衝撃的な一言に俺の頭の中は、一瞬真っ白になった。いきなりクビを宣告されてもどうしたらいいか分からないし、納得もいかない。

「な、何でですか!? 俺……何かしましたか? いきなりクビとか納得がいきませんよ。理由を教えて下さい」

 もしかして今日のことを気にしているのかな?
 神崎さんは責任感の強い人だし俺が危ない目に遭ったから心配して……。

「今回の件でハッキリした。お前は、バディとして俺とやって行くには不十分だと。伊波とならもっと効率よく上手くやっていただろう。お前は、まだ学生だ。自分の生活を大事にしろ」

「俺は、大丈夫です。これからもっと神崎さんのバディとして相応しくなるように
努力をしますし、やる気もあります。だからそんなことを言わないで下さい!」

 俺は、まだまだやれる。だからそんなことを言わないでほしい。
 しかし神崎さんは、冷たい目で俺を見る。

「悪い。お前とは、これっきりにしてくれ」

 冷たい言葉なのだが、何処か悲しげに俺には聞こえた。
それ以上言葉が出て来なかった……。
 そのまま神崎さんは、バイクを走らせ行ってしまった。俺は、ボー然としながらその後ろ姿を見送る。何故だろう?

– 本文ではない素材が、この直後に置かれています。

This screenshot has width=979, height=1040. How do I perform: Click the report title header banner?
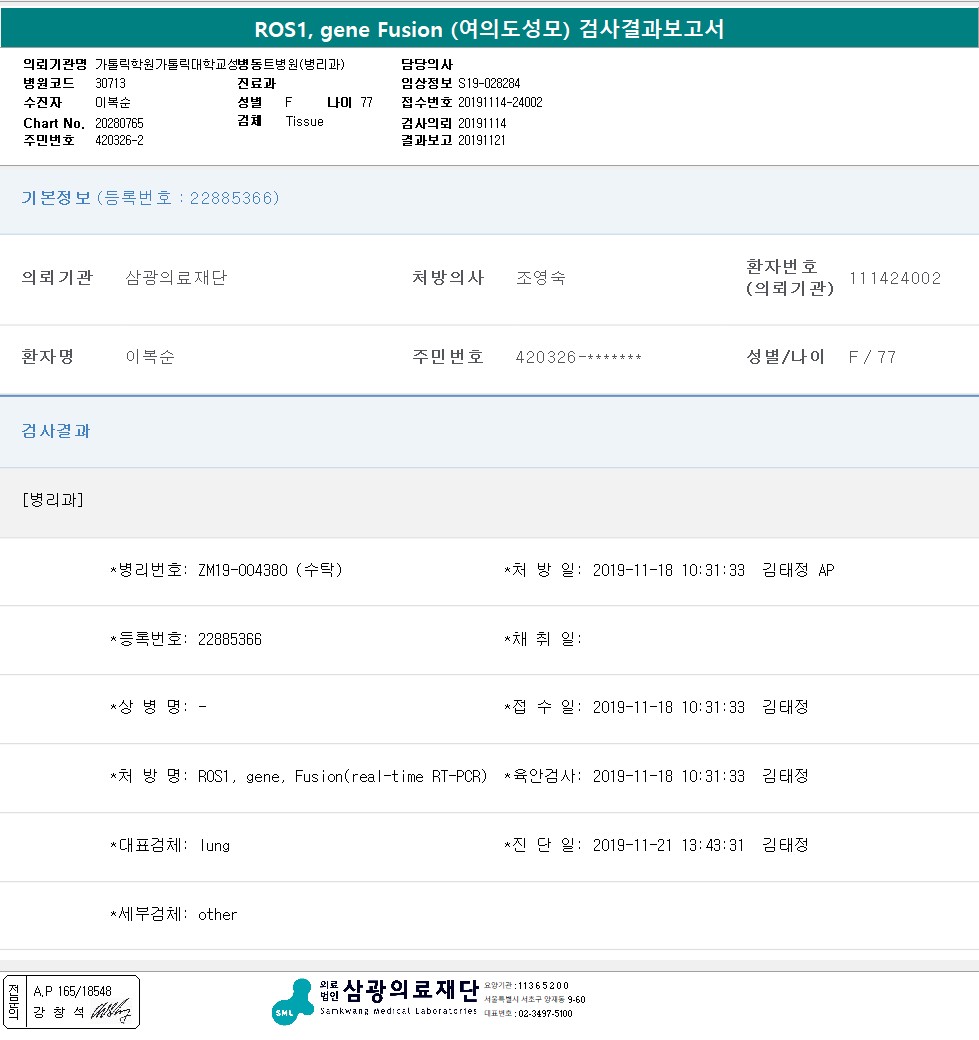tap(489, 30)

 俺達は、ちゃんと乗り越えてきた。なのにバディとして結局認めてくれなかった。 ただのバイトだから……?
 自分の中のやるせない気持ちに胸が痛くなる。涙が溢れて目の前が真っ暗になっていくのを感じる。
 明日には、きっと元に戻っている。きっと今日の疲れで、気がおかしくなっちゃったんだ。きっとそうだ……そうに違いない。
 そう何度も自分に言い聞かすのだった……。